SHARDY: The Decentralized WebGPU Supercomputer

Layer 1 Whitepaper & Architecture Blueprint (Draft)

Version 1.0 — Investor & Technical Overview

1. Executive Summary: The AI Compute Crisis & The Shardy Revolution

The global demand for artificial intelligence inference and training has created an unprecedented bottleneck in physical hardware. Centralized cloud providers (AWS, Google Cloud, Azure) control the market, resulting in exorbitant costs, severe hardware shortages, and monolithic points of failure.

At the same time, billions of consumer devices—high-end gaming PCs, modern Apple Silicon MacBooks, and premium smartphones—sit completely underutilized. Their combined Graphical Processing Unit (GPU) capacity dwarfs the data centers of the world’s largest tech conglomerates.

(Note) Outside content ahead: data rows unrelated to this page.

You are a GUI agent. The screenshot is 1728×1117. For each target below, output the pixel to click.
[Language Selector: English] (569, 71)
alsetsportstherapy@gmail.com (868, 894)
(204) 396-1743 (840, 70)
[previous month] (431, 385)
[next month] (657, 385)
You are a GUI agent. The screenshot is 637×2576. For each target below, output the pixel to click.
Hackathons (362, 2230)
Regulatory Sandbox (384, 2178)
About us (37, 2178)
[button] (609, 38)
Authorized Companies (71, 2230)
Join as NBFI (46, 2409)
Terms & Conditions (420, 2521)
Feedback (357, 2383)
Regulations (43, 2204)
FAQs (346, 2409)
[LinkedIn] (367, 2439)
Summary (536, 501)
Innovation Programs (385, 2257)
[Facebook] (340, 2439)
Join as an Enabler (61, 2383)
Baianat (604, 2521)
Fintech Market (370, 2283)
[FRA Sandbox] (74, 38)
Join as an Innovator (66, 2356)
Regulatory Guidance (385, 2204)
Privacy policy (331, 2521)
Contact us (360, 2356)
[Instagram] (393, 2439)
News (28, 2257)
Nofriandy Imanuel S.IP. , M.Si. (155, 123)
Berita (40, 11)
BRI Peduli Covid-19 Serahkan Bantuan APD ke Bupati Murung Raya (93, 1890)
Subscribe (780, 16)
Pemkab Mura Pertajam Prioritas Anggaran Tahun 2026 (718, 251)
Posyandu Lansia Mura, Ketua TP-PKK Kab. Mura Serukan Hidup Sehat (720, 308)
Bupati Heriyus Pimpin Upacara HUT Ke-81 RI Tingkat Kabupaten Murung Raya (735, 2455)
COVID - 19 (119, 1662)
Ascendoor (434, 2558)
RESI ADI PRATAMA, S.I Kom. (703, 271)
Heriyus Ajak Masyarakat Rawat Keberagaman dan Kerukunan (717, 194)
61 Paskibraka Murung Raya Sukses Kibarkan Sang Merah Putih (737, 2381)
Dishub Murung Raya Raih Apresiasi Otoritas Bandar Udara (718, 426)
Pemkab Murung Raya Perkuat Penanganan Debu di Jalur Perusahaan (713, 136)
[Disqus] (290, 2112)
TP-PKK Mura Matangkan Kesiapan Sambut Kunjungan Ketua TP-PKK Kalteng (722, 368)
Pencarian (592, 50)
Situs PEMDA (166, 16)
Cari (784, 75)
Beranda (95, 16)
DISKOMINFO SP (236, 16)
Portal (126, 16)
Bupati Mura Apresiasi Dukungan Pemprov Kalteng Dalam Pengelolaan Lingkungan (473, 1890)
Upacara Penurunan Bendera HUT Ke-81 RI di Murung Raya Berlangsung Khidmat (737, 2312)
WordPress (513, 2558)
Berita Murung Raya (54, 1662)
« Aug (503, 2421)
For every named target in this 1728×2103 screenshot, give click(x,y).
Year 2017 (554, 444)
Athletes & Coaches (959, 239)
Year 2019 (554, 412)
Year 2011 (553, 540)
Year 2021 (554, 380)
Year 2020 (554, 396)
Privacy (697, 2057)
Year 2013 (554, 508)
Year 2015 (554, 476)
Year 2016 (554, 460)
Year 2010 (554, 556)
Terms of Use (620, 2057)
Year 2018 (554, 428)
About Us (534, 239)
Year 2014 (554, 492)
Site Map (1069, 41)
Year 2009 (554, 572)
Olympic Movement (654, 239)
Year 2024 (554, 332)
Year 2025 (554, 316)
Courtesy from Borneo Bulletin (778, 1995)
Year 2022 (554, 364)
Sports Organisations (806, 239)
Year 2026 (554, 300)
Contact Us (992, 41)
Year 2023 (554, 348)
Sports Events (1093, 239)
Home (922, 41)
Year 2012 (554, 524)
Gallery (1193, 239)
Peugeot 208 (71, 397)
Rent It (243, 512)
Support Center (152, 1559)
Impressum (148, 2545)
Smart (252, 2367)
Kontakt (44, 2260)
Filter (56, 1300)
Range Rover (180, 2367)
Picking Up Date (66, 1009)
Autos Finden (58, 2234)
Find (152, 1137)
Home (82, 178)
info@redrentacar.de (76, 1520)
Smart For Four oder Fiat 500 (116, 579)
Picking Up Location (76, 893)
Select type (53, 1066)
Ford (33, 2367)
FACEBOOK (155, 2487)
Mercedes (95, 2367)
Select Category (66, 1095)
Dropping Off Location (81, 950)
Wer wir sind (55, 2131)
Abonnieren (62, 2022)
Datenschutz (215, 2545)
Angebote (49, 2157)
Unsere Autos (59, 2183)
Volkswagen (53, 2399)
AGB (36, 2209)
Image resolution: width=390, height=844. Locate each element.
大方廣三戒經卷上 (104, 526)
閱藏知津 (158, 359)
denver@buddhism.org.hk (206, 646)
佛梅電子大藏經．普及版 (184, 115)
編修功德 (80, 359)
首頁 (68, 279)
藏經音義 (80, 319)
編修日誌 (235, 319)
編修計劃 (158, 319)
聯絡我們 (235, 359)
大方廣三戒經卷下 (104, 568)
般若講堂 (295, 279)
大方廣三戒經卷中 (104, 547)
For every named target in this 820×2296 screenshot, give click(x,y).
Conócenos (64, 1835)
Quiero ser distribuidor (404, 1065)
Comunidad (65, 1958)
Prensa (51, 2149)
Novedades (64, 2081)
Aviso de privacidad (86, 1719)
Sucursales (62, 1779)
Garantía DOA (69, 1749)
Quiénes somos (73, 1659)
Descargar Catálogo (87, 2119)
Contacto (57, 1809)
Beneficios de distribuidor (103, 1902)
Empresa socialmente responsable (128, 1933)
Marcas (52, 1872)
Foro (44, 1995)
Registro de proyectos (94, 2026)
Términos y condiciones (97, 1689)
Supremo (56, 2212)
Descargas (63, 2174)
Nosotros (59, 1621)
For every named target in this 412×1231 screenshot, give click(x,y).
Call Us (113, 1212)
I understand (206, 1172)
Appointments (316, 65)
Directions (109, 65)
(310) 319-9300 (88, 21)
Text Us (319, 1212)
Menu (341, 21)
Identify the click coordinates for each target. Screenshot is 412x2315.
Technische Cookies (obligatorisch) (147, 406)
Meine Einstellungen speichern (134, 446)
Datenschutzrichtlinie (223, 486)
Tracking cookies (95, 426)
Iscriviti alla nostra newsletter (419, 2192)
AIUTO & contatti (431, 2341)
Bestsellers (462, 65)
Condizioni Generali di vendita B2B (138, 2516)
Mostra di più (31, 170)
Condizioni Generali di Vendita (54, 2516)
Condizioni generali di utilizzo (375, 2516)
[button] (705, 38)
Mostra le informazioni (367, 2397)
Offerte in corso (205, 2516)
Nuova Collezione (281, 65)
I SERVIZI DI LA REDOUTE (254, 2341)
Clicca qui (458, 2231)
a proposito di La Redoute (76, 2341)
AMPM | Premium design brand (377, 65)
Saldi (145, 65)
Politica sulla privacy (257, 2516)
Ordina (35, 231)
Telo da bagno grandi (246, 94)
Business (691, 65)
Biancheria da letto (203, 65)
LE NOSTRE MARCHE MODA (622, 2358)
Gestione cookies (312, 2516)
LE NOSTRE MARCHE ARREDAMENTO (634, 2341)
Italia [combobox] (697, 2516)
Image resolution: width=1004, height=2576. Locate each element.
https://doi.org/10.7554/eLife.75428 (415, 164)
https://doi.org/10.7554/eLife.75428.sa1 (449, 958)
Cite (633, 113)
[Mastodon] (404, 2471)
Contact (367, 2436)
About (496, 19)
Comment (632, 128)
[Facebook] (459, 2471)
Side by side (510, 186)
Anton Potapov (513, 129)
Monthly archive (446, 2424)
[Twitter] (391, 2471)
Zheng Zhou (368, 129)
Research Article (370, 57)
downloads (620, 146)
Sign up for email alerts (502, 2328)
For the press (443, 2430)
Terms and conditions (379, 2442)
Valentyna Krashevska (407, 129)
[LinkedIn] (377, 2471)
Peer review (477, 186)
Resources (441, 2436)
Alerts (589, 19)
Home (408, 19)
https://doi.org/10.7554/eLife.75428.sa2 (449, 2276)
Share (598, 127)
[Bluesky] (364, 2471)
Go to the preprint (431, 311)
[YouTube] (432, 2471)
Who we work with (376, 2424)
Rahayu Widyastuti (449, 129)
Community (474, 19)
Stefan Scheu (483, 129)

Shardy is a decentralized physical infrastructure network (DePIN) with a state-based consensus layer designed to upend traditional cloud monopolies. By leveraging everyday devices through a standard web browser, Shardy transforms the global web into a massively parallel, permissionless supercomputer.

In Shardy, mining is not hash grinding. It is real compute verified with WebGPU, WebAssembly (WASM), and Zero-Knowledge (ZK) proofs, all inside a browser with zero software installation.

2. Core Technical Philosophy & Advantages

Shardy bypasses the friction of traditional distributed computing protocols (which often require complex Docker setups, CLI knowledge, and heavy installations) by relying entirely on the modern browser sandbox.

2.0 End-to-End Pipeline Overview

The Shardy pipeline is a full loop: a task enters the network, is split into deterministic shards, computed on WebGPU, proven by ZK, and settled on-chain. The loop is designed so that no single actor can fake results or extract value without delivering computation.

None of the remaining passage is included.